Imagine leaving the front door of your website not just unlocked, but with a sign outside that reads: "Help yourself to the keys." That's essentially what a newly disclosed vulnerability in a widely-used WordPress plugin has been doing to site owners — silently, and without any warning.
Who's at Risk — and Why It Matters
The flaw lives inside the Mentoring plugin for WordPress, a tool used by coaches, educators, and community platforms to connect mentors with mentees. WordPress powers roughly 43% of all websites on the internet — that's hundreds of millions of sites — and plugins like this one are installed across thousands of them. Every site running version 1.2.8 or earlier of the Mentoring plugin is currently exposed.
For site owners, this isn't an abstract technical risk. It means a stranger — with no account, no invite, and no credentials — can walk up to your login page, register themselves as a full administrator, and immediately gain complete control of your website. They can steal customer data, plant malware that infects your visitors, redirect your traffic to scam sites, delete years of content, or lock you out of your own property entirely.
How the Attack Actually Works
Think of your website like an office building. Normal visitors are guests — they can look around the lobby. Editors and authors get a keycard to certain floors. Administrators have the master key: they can go anywhere, change anything, hire and fire other users, and even rewire the building's security systems.
The Mentoring plugin lets new users sign up through a registration form — a perfectly normal feature. But somewhere in that sign-up process, the plugin forgot to check what kind of account it was creating. A clever attacker can simply tell the plugin, during registration, "make me an administrator." And the plugin, without question, obeys. No existing account required. No approval process. No verification. Just a simple, unauthenticated request and suddenly a complete stranger is sitting in your site's control room.
What makes this especially dangerous is that the attack requires zero skill to execute. There's no complex code to write, no sophisticated tooling to set up. Anyone who can fill out a web form and knows what to type into a field can compromise an affected site in under two minutes. That dramatically broadens the pool of potential attackers beyond seasoned hackers to include opportunistic script-kiddies, automated bots, and anyone who stumbles across a "how to exploit this" post online.

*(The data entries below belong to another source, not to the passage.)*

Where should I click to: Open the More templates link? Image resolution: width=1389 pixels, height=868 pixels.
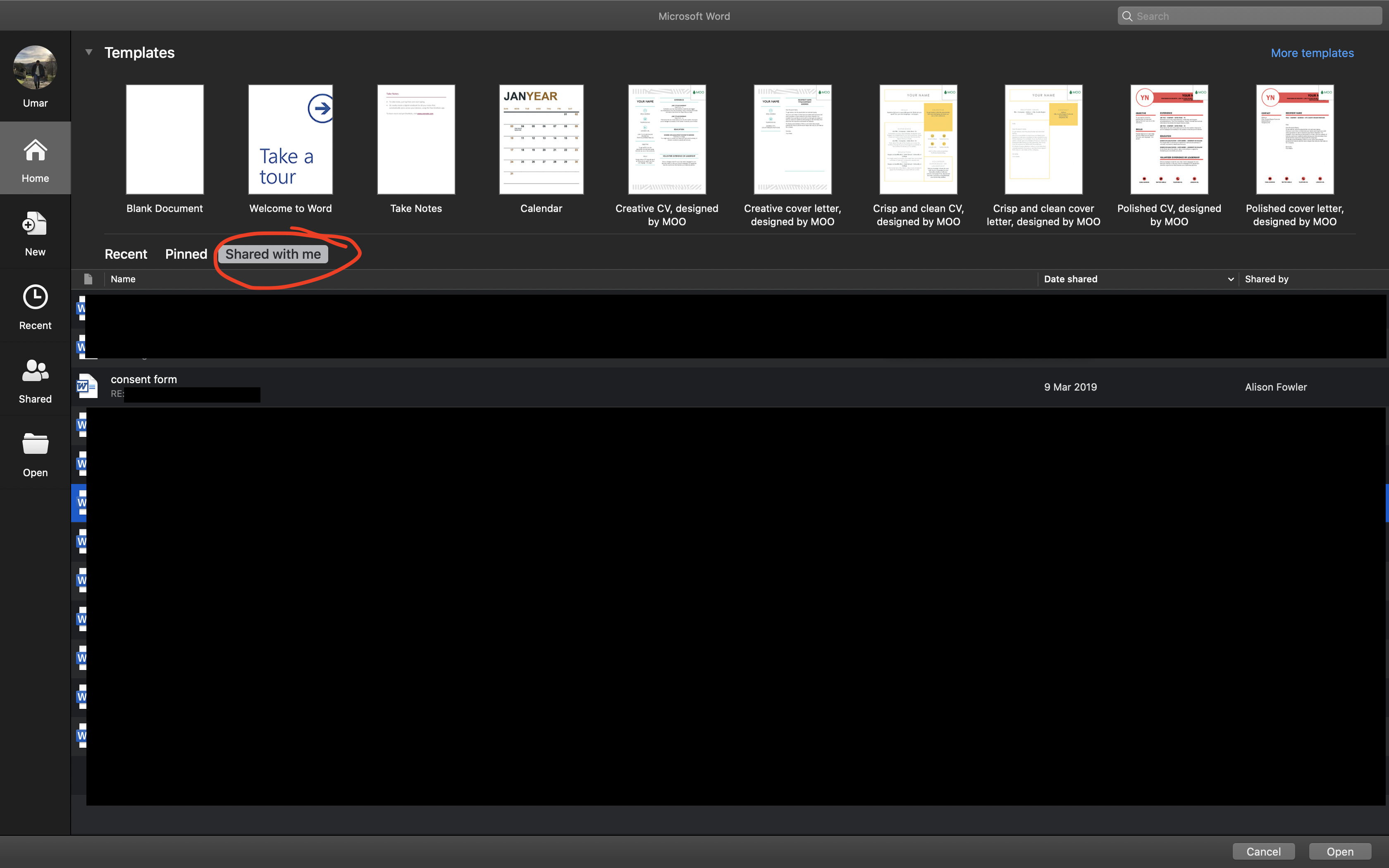coord(1312,53)
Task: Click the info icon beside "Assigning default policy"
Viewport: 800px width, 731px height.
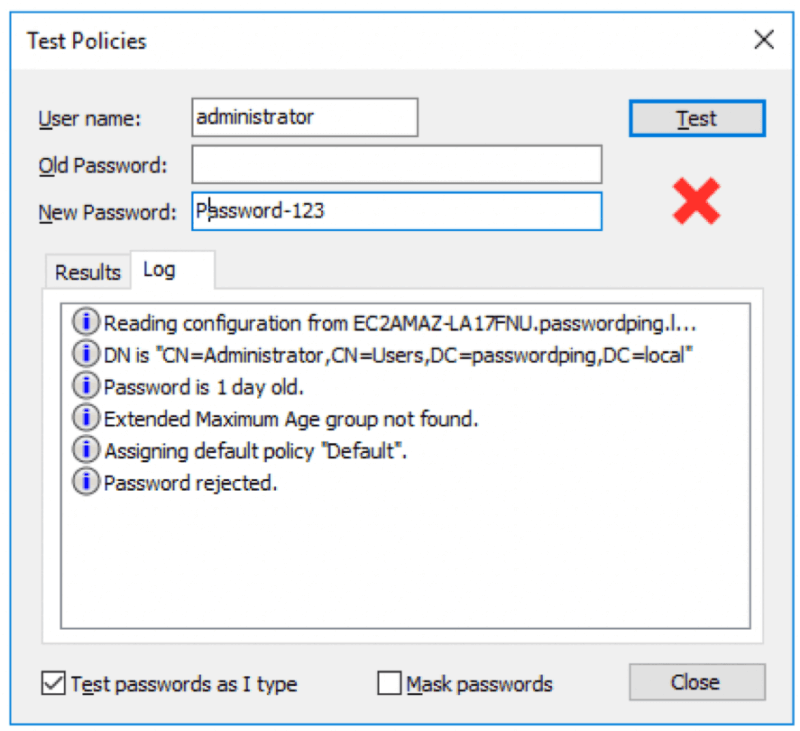Action: click(86, 449)
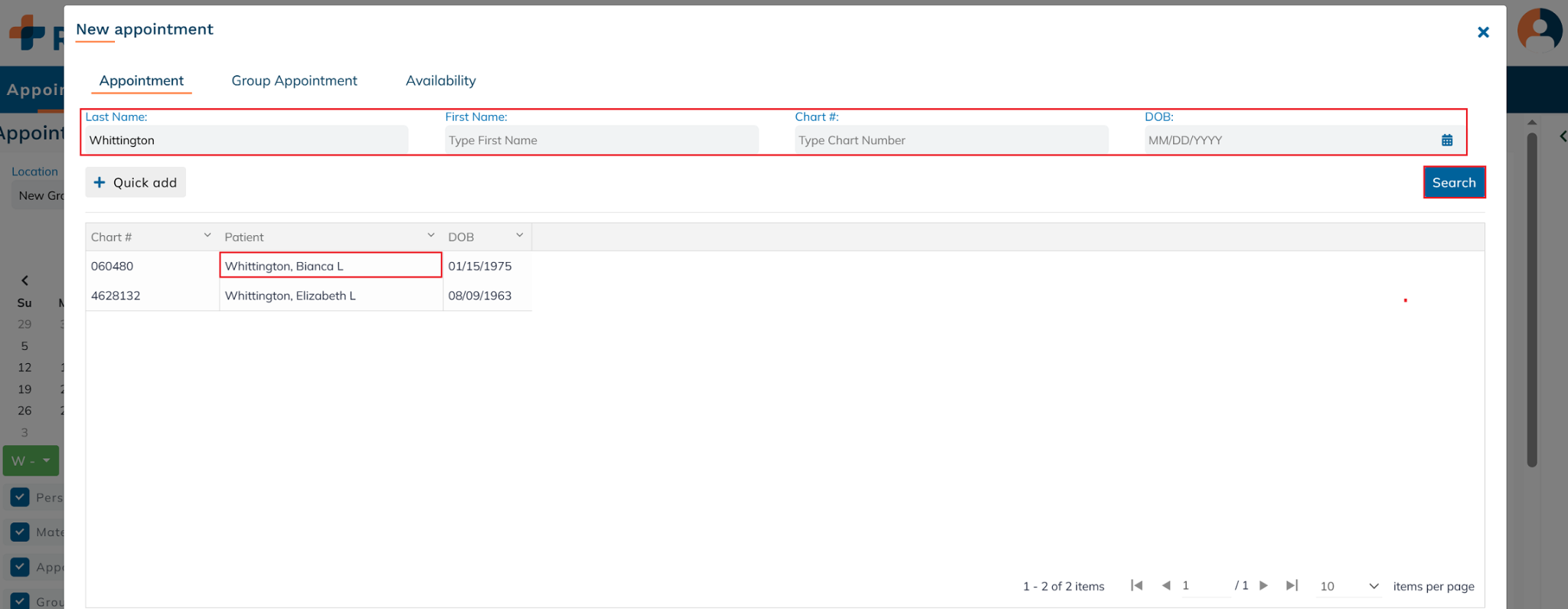Open the items per page dropdown
Screen dimensions: 1568x609
coord(1374,586)
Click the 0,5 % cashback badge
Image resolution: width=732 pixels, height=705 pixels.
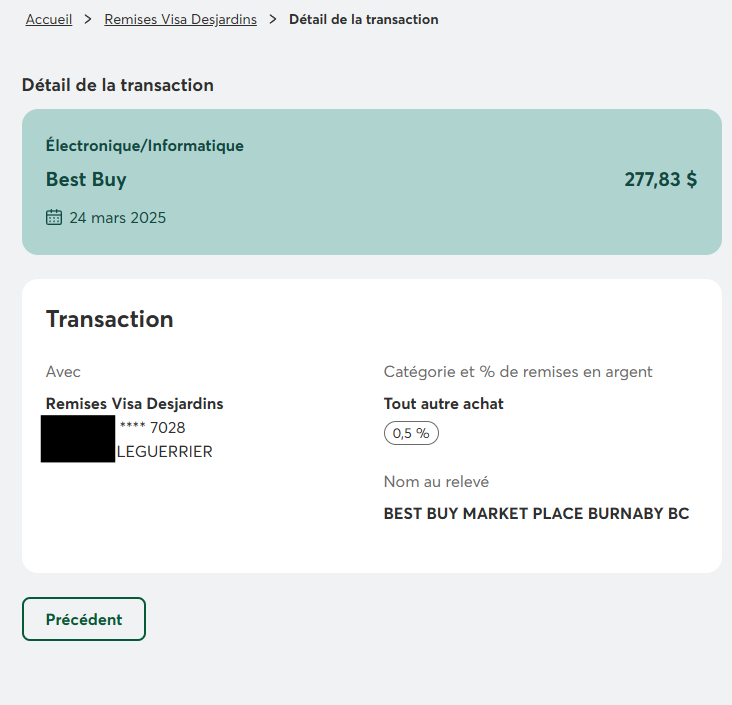click(x=411, y=433)
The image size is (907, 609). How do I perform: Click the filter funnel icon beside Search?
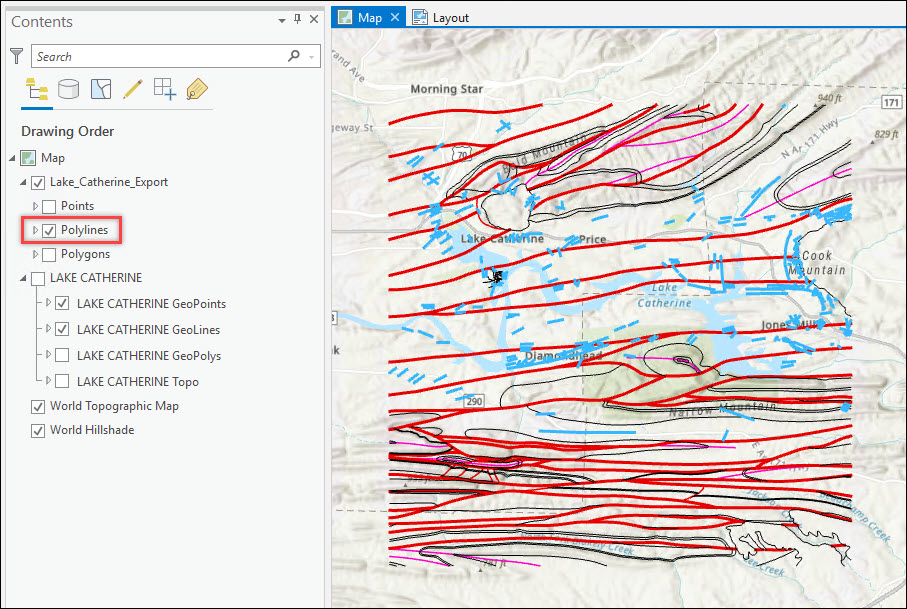click(16, 56)
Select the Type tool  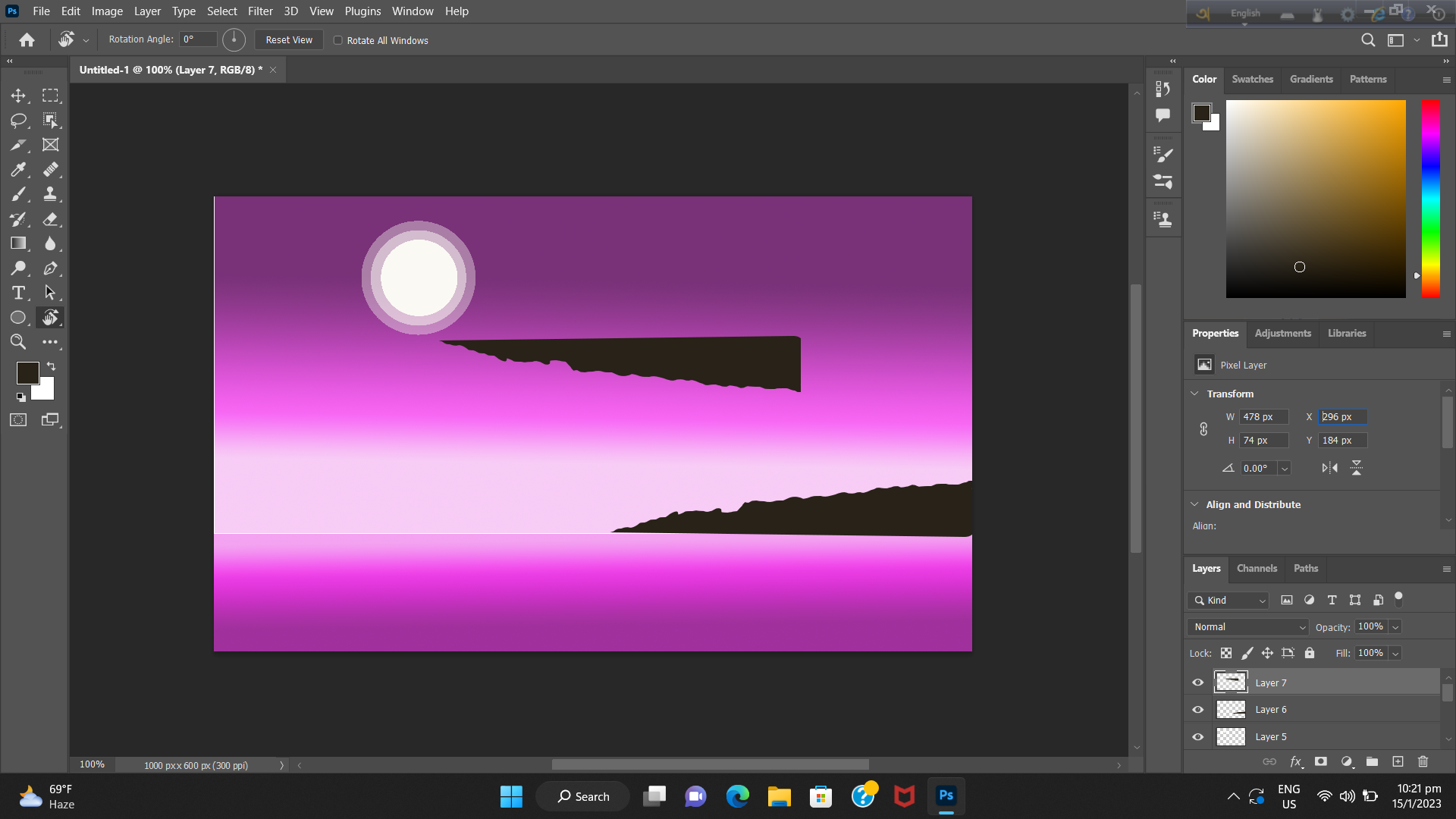coord(18,293)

The Technical Detail That Should Alarm Your Security Team
The vulnerability is a role-manipulation flaw inside the mentoring_process_registration() function — the specific routine that handles new user sign-ups. The function fails to sanitize or restrict the role parameter passed during registration, meaning an unauthenticated HTTP request can specify administrator as the desired role and the plugin will honor it without any server-side validation. It carries a CVSS score of 9.8 out of 10 — Critical — placing it among the most severe class of vulnerabilities a web application can have. The vulnerability class is an unauthenticated privilege escalation via broken role restriction, which in plain terms means: no login needed, instant full access.
Has Anyone Been Attacked Yet?
As of publication, no active exploitation has been confirmed in the wild — meaning security researchers haven't yet caught attackers actively abusing this flaw at scale. But that window of safety is narrow and closing. Vulnerabilities rated this highly, especially those requiring zero authentication and zero technical skill, tend to be weaponized quickly once details become public. Automated scanning tools that probe millions of WordPress sites for known plugin versions are already common in attacker toolkits. The clock is ticking.
The vulnerability was disclosed through Wordfence, one of the leading WordPress security research organizations, which tracks and publishes plugin vulnerabilities as part of its threat intelligence program. No patch version has been publicly confirmed at the time of writing, which means the safest immediate action is disabling the plugin entirely until an update is available.
What You Need to Do Right Now
If you or your organization runs a WordPress site, here are three concrete steps to take today:
- Check your plugin version immediately. Log into your WordPress dashboard, navigate to Plugins → Installed Plugins, and search for "Mentoring." If you see version 1.2.8 or any earlier version, you are vulnerable right now. Don't wait.
- Deactivate or delete the plugin until a patched version is released. Go to Plugins → Installed Plugins, find the Mentoring plugin, and click Deactivate — or better yet, Delete — until an update above version 1.2.8 is confirmed safe. Keeping a vulnerable plugin active while waiting is an unacceptable risk given the CVSS 9.8 severity rating.
- Audit your administrator accounts right now. Go to Users → All Users and filter by the Administrator role. If you see any accounts you don't recognize — especially recently created ones with no activity history — delete them immediately and change all remaining admin passwords. Also review your site's audit logs if you have a logging plugin installed, looking for any suspicious registrations in recent days.
If you're a hosting provider or manage WordPress sites on behalf of clients, push this audit across your entire portfolio today. One compromised site in a shared environment can have cascading consequences for everyone around it.
CVE-2025-13618 | CVSS 9.8 Critical | Affects Mentoring plugin for WordPress ≤ 1.2.8 | No active exploitation confirmed at time of publication.